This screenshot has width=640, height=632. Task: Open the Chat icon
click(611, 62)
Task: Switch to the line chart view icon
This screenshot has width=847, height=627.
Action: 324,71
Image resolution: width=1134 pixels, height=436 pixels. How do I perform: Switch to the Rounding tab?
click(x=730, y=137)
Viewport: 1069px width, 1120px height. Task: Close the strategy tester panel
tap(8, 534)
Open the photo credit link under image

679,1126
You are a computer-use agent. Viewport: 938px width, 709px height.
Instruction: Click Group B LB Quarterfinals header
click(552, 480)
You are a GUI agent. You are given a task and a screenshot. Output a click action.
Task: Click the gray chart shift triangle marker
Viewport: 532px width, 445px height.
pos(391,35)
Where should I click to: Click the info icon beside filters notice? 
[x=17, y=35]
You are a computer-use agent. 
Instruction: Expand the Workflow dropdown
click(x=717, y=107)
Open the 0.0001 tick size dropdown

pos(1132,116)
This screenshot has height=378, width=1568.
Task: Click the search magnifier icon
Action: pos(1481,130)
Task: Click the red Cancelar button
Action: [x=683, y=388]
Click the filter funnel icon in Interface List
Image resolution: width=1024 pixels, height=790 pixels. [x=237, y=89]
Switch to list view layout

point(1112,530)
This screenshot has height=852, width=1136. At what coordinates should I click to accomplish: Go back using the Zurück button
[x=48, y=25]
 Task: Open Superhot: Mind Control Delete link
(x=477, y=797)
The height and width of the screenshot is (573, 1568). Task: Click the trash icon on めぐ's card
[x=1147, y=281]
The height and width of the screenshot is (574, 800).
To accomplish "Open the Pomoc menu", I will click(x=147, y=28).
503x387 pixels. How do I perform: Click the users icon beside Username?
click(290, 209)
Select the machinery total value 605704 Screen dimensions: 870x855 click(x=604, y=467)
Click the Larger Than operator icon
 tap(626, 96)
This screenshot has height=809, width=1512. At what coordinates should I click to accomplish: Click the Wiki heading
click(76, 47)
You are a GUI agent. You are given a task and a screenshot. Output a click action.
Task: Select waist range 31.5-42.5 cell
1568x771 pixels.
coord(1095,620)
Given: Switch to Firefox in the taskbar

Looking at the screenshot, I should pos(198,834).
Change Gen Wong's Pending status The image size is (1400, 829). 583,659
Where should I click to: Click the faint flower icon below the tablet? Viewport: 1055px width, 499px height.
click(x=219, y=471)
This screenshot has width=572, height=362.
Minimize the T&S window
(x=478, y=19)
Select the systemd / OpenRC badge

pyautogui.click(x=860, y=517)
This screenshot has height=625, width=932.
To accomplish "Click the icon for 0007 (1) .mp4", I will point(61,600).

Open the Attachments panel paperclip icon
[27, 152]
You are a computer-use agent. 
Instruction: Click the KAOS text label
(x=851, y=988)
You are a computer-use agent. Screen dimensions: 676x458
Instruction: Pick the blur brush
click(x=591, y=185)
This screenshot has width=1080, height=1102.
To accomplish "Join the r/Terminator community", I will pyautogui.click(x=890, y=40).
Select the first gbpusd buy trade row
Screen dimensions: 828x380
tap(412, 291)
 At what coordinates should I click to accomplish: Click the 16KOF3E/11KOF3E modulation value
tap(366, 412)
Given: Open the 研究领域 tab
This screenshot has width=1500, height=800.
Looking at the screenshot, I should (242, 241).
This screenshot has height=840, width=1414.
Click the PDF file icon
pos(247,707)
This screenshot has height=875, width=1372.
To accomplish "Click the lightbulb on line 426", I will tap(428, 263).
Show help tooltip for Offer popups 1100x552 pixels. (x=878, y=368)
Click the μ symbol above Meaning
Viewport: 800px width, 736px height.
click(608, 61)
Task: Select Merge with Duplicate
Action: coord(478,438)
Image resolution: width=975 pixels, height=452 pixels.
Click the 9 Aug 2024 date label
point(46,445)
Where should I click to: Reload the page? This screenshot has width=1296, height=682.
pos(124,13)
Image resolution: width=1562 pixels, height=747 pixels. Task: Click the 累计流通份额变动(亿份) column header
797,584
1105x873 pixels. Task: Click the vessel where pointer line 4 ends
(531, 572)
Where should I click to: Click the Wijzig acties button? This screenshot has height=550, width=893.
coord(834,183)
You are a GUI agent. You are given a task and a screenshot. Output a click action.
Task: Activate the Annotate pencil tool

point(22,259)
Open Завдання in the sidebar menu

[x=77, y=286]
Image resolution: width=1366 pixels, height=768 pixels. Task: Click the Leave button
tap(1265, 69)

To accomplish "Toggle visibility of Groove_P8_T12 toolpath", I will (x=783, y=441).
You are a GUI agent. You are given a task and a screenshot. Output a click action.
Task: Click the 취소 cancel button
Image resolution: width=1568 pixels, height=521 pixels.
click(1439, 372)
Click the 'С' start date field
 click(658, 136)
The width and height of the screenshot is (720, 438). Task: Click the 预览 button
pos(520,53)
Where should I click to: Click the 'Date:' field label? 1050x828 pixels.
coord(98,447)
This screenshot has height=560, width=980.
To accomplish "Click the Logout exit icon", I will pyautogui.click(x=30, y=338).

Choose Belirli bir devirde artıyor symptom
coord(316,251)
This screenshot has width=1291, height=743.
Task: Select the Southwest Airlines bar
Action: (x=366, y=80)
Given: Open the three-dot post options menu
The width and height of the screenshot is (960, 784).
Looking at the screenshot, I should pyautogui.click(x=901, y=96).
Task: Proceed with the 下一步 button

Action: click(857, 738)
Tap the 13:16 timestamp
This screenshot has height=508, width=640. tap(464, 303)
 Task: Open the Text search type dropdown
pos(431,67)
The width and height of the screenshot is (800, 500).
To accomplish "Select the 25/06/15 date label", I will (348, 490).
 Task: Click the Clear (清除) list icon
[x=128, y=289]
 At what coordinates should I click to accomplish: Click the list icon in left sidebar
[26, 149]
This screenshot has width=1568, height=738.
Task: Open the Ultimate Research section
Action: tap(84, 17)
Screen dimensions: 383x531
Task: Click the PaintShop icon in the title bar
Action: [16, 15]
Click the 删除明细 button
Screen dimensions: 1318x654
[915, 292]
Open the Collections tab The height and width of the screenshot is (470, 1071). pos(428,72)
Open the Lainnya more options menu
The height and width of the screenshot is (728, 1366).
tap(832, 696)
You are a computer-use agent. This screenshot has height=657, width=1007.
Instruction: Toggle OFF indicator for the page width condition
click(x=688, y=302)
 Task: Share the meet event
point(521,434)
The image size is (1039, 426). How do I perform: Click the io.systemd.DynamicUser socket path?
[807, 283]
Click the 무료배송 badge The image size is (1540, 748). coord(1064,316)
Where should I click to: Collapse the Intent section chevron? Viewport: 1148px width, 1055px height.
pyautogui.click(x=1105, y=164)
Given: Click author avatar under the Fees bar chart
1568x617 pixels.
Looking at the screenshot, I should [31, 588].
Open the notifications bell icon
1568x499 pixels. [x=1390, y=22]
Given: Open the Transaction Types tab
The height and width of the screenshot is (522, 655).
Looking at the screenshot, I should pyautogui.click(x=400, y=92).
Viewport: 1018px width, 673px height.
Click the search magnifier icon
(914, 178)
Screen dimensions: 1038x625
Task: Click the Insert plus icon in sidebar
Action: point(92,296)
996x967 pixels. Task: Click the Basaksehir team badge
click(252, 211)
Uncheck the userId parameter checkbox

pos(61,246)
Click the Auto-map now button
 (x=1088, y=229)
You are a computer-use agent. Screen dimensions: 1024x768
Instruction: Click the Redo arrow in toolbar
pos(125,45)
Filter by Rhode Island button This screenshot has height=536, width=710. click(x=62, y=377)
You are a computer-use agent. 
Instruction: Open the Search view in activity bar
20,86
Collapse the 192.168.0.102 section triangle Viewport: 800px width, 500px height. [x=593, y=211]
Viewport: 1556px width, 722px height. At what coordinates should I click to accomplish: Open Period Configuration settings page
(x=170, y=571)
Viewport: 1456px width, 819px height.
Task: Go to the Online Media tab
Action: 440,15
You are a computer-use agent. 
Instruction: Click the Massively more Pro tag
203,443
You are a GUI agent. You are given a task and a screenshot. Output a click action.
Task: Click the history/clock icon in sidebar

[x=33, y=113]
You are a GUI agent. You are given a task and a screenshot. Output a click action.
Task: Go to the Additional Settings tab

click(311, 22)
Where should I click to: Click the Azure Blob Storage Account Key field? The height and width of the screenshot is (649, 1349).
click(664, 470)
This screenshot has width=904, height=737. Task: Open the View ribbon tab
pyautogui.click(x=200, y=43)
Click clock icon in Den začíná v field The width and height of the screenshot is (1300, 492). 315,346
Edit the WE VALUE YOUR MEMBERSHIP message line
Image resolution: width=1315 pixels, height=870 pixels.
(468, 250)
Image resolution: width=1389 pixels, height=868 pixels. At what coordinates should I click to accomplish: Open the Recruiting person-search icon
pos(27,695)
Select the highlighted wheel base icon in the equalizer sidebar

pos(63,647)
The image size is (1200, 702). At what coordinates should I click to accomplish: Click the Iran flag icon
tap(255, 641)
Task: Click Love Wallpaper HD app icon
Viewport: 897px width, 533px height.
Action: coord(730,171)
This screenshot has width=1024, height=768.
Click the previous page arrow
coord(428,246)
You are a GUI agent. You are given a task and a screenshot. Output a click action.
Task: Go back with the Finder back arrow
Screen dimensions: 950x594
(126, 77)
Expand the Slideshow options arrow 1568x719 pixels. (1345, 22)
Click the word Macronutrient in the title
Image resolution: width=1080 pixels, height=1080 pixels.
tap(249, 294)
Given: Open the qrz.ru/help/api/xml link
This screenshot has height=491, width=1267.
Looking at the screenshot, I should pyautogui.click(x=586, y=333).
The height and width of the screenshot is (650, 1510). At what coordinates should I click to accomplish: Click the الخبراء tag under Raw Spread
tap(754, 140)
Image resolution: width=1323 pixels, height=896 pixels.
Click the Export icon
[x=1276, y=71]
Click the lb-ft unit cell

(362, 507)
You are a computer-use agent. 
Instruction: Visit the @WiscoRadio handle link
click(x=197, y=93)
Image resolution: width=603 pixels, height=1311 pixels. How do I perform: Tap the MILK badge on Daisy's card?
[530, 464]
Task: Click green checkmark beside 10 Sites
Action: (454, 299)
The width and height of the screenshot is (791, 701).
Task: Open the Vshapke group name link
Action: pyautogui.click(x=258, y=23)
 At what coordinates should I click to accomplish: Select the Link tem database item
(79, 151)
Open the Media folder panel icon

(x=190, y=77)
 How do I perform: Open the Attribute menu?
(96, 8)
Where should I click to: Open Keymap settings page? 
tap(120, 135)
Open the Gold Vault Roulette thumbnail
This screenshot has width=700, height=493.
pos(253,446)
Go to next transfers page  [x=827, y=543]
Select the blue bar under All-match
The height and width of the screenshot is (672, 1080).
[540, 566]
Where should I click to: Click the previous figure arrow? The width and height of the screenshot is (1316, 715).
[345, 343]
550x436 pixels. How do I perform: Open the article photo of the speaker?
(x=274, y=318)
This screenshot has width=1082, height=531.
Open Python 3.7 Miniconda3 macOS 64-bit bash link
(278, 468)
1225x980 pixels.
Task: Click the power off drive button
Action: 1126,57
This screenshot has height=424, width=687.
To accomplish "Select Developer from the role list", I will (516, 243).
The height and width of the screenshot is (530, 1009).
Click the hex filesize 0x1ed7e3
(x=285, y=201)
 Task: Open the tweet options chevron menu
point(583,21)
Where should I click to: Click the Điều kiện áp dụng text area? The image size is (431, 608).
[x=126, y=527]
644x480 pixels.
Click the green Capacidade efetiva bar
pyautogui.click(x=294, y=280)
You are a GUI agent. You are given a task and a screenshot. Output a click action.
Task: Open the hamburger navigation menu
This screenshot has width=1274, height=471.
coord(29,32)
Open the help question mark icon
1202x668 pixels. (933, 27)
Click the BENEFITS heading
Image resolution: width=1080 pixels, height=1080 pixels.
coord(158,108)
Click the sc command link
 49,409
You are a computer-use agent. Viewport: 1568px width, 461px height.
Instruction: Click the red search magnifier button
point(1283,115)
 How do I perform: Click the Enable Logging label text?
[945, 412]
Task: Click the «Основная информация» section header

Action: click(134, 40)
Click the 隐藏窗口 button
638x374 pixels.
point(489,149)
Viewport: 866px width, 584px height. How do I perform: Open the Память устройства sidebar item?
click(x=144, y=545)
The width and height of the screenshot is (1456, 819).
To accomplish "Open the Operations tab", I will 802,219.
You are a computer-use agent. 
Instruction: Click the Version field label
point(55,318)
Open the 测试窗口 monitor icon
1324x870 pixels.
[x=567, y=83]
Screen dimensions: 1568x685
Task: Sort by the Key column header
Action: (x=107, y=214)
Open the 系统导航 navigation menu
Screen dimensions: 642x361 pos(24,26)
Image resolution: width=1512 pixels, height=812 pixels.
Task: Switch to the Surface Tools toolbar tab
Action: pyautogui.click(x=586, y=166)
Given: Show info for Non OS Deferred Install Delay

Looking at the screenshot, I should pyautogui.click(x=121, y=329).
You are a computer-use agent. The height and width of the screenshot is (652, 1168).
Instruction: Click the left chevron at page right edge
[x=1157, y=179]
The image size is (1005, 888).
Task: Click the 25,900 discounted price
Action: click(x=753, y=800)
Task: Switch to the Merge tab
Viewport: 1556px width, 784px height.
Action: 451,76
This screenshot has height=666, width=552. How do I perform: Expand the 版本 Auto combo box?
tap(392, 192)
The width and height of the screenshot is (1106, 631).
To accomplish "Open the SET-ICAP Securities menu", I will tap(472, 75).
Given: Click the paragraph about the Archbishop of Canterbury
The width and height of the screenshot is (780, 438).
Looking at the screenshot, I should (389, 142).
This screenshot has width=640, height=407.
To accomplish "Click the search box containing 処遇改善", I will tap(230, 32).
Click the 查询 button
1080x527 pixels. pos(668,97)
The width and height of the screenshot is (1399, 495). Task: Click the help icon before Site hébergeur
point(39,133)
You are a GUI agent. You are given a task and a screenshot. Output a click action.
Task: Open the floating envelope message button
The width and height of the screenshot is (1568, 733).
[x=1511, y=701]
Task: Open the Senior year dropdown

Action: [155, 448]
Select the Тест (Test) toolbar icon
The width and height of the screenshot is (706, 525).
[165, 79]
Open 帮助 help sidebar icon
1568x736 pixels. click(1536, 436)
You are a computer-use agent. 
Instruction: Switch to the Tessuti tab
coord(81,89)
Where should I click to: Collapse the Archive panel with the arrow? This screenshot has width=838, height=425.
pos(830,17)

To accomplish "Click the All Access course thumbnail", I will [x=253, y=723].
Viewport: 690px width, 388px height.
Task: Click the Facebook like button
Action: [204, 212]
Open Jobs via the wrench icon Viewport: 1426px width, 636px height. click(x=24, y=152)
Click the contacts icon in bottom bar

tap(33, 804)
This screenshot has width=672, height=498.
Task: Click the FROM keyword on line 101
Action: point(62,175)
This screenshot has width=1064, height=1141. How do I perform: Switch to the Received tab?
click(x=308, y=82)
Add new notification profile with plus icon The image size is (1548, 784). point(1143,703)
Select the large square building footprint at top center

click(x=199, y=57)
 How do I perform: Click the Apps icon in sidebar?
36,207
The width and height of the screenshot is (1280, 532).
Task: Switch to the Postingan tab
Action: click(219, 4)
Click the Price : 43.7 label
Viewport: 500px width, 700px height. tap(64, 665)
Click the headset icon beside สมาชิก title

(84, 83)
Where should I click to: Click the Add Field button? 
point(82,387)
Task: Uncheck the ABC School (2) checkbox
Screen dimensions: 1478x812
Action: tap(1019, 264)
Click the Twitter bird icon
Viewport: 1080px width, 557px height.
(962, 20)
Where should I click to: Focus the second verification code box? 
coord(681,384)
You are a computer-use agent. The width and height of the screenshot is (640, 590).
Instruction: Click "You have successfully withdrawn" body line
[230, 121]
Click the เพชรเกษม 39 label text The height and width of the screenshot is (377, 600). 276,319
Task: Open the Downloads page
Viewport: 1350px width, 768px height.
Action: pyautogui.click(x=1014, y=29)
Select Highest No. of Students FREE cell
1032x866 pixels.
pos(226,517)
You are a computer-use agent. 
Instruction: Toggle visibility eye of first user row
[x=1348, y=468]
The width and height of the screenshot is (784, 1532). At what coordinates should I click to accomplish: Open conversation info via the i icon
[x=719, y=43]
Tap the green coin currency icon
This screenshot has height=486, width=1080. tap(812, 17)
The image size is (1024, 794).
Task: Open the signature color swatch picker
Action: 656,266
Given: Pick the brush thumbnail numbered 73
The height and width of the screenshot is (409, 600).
------------------------------------------------------------------------
Go through the data and gather every line that holds "triangle".

> _SOLUTION TO THE PROBLEM_
Task: Click the gray chart shift triangle marker
Collapse the 192.168.0.102 section triangle Viewport: 800px width, 500px height. [x=593, y=211]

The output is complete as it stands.